Zak Smith visits Seoul’s latest luxury landmark, enjoying Korea’s fashion, art scene and cuisine.
A city of mesmerising neon lights, enchanting ancient palaces and an almost unrivalled modern arts scene, Seoul is a sensory overload and then some. Yet for some strange reason it has long been overlooked for the likes of Tokyo and Shanghai. However, the recent opening of the Four Seasons is putting the South Korean capital on the map, and will no doubt cement its place as one of Asia’s hottest new city destinations.
With Seoul Fashion Week grabbing international headlines, it was a perfect opportunity to visit the South Korean capital, awash with a celebration of avant-garde style all documented in an Instagram induced frenzy.

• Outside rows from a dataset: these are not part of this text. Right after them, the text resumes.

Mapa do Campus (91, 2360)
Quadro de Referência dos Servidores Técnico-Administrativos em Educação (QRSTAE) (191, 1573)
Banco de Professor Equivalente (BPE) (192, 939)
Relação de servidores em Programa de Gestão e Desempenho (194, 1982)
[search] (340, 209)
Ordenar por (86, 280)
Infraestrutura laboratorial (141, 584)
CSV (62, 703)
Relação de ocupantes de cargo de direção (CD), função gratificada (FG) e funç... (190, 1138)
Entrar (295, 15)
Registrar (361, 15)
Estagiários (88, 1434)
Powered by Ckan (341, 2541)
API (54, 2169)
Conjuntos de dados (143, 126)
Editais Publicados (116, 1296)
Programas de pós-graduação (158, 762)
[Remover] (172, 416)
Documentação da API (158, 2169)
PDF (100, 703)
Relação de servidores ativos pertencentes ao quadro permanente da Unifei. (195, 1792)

The hotel is at the heart of the ancient city, set in its own skyscraper a stone’s throw from the Gyeongbokgung Palace. This area was home to the Joseon Dynasty, and now houses the modern Korean dynasties of Samsung and Hyundai. Inside the hotel is adorned with over 160 contemporary works of art, its 317 rooms a reflection, not only of its environment, but also of the best of Seoul- sleek modernist design infused with Korean style.

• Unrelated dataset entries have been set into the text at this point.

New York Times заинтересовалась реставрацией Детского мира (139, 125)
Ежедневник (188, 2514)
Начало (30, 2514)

Seoul is incredible at not only providing a snapshot into the best of Korea, but also interpreting the best of what the world has to offer: culture here is a religion. Every street corner is home to a modern art museum, a French patisserie and Korean couture. The Four Seasons was therefore no different, home to an American style speakeasy in the basement plus Japanese, Cantonese and Italian restaurants, totalling seven different eateries in the building, each at the level one would expect from a Four Seasons. If that wasn’t wide enough, the spa itself covers three whole floors of the hotel, making it a culinary and relaxation destination in its own right.
The concierge at the hotel was second to none, providing all the local knowledge needed to navigate linguistic barriers and cultural quirks, such as where to experience the best Korean barbeque, how to properly greet people and where to eat the freshest sashimi still practically swimming on the plate (Jagalchi, in the second city of Busan).

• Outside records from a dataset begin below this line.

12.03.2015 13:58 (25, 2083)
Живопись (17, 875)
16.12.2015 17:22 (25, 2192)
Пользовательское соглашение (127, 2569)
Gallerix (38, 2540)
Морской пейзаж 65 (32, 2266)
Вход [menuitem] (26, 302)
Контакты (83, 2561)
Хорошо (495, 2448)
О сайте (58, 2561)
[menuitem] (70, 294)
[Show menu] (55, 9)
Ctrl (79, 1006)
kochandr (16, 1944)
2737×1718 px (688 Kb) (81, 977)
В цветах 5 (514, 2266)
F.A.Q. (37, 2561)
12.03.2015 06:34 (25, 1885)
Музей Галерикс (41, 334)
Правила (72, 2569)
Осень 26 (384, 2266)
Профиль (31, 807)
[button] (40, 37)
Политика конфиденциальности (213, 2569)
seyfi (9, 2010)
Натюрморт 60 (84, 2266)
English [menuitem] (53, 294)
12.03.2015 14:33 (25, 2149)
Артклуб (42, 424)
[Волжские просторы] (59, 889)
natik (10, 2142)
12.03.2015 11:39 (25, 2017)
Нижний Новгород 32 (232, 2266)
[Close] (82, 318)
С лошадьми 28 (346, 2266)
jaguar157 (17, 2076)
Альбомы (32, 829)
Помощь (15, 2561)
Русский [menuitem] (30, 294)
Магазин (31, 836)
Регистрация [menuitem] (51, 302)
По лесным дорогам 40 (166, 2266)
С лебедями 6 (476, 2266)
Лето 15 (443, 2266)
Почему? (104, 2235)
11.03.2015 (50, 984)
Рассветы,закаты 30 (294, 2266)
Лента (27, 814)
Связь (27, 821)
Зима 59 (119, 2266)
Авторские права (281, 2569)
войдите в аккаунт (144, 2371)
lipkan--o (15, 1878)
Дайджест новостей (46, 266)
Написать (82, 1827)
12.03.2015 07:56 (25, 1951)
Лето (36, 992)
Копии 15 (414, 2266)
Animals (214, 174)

Art and Design dominates the city, not only through its palaces and cultural villages displaying the beauty of old Korea, but also in the best of modern design. Notably this includes the late Zaha Hadid’s Dongdaemum Design Plaza and the Samsung family’s own gallery, Leeum, housing works from the likes of Alexander Calder and Damien Hirst.
Made famous by the hit song, Gangnam is the style mecca of Seoul, not only for its international shopping, but also its local boutiques, enough to give Dover Street Market a run for its money. With two Michelin stars and a sister restaurant in New York, Jungsik is a must. Rated in the top 50 restaurants in the world, their contemporary interpretation on the best of traditional Korean cuisine was simply pure joy.
For a total change of pace, the hotel can arrange a tour of the North Korean border, a mere 60 kilometres from the capital. Eye-opening, saddening and deeply unnerving, one of the last vestiges of the Cold War can be viewed from lookout points in the hills above, and, when tensions are low, you’re able to get close enough to see the propaganda villages and North Korean flags fluttering in the sky. A piece of 20th Century history still blighting the region, the Demilitarised Zone tour is not to be missed.
As a culturally diverse culinary centre and futuristic city, Seoul is well worth the visit – with the best name in luxury travel now in town, there has never been a better time to visit Korea.